Pedro outlines three core principles derived from his experience developing the Supabase agent skill:

  1. Avoid Duplication: Do not duplicate existing documentation. Instead, point the agent to the "single source of truth" (the official documentation). Be persistent in instructing the agent to search these sources.
  2. Prioritize Critical Information: If information is vital (e.g., security checklists), place it directly in the skill.md file. Agents are "lazy" and often fail to load or reference secondary "bundled" files.
  3. Be Opinionated: Developers should encode their preferred workflows into the skill. For Supabase, this means a specific schema-management workflow:
    • Perform direct DDL operations on a dev/staging database.
    • Use the Supabase advisor to check for security/performance issues.
    • Generate the migration file only after the schema is validated.

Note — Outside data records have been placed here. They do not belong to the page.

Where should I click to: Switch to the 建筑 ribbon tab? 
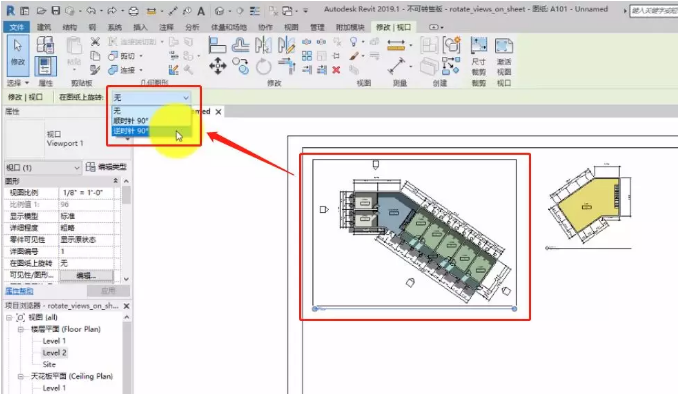tap(43, 27)
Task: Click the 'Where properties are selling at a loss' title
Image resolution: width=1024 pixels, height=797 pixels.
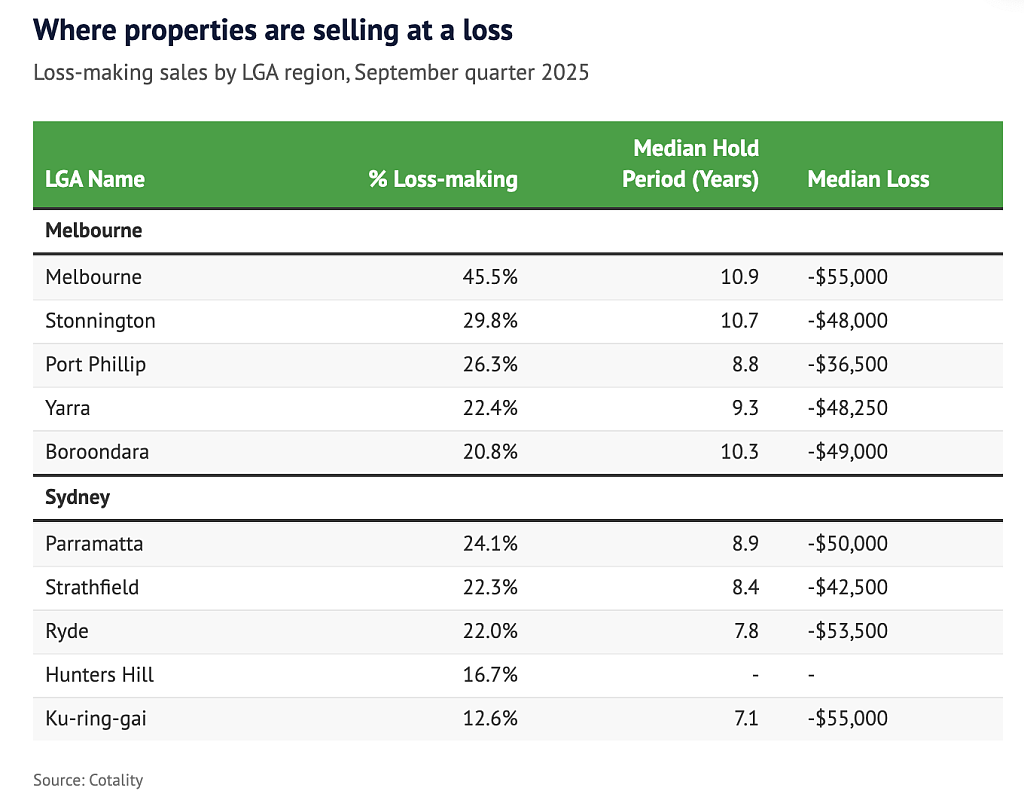Action: click(273, 31)
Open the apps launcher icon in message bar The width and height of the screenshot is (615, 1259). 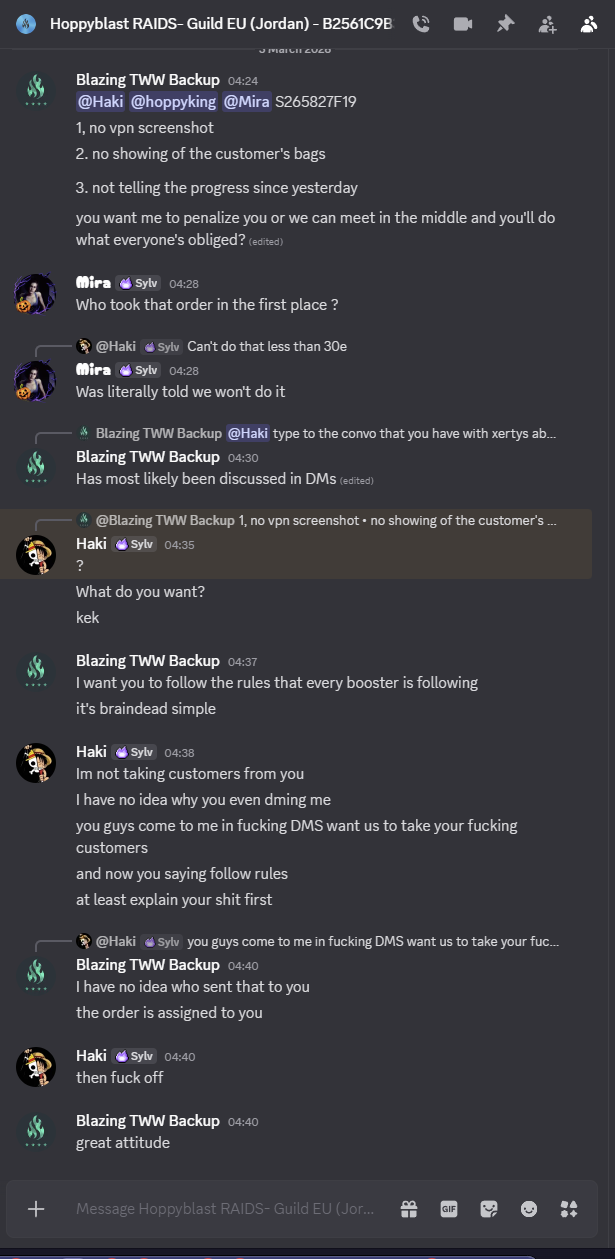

3. Testing Methodology: Evals

To ensure the skill was effective, the team used Braintrust to run evaluations.

  • Setup: They tested six scenarios across four different models (Claude 3.5 Sonnet/Opus, GPT-4o/mini).
  • Conditions: Baseline (no tools), MCP only, and MCP + Skills.
  • Findings: The combination of MCP + Skills consistently outperformed other conditions in "test completeness scores," proving that guidance is as important as tool access.

4. Real-World Application: Supabase Documentation via SSH

Supabase is experimenting with exposing documentation via SSH. The rationale is that agents are highly proficient at navigating file systems using Linux-based tools. By treating documentation as a file system, agents can navigate and retrieve information more reliably than through standard web-search interfaces.

5. Notable Quotes

  • "The bottom line is not the context, it's the guidance."
  • "If something can get skipped, it will be skipped." (Referring to the agent's tendency to ignore reference files).
  • "Don't be afraid of guiding the agents on what workflows you think are the most effective."

6. Distribution Challenges

During the Q&A, Pedro acknowledged that there is currently no universal standard for distributing skills.

  • Current State: Distribution is fragmented; some companies use specific packages (e.g., Vercel’s skills package), while others bundle skills directly into repositories (e.g., .claude or .cursor folders).
  • Internal Strategy: Supabase currently packages skills within the relevant repositories, making them discoverable to anyone with access to the code.

Synthesis/Conclusion

The primary takeaway is that as AI agents become more capable, the bottleneck shifts from "can the agent do this?" to "does the agent know the best way to do this?" Developers should treat agent skills as a form of "executable documentation." By being opinionated, keeping critical instructions in the main skill.md file, and rigorously testing via evals, teams can significantly improve the reliability and security of AI-driven workflows.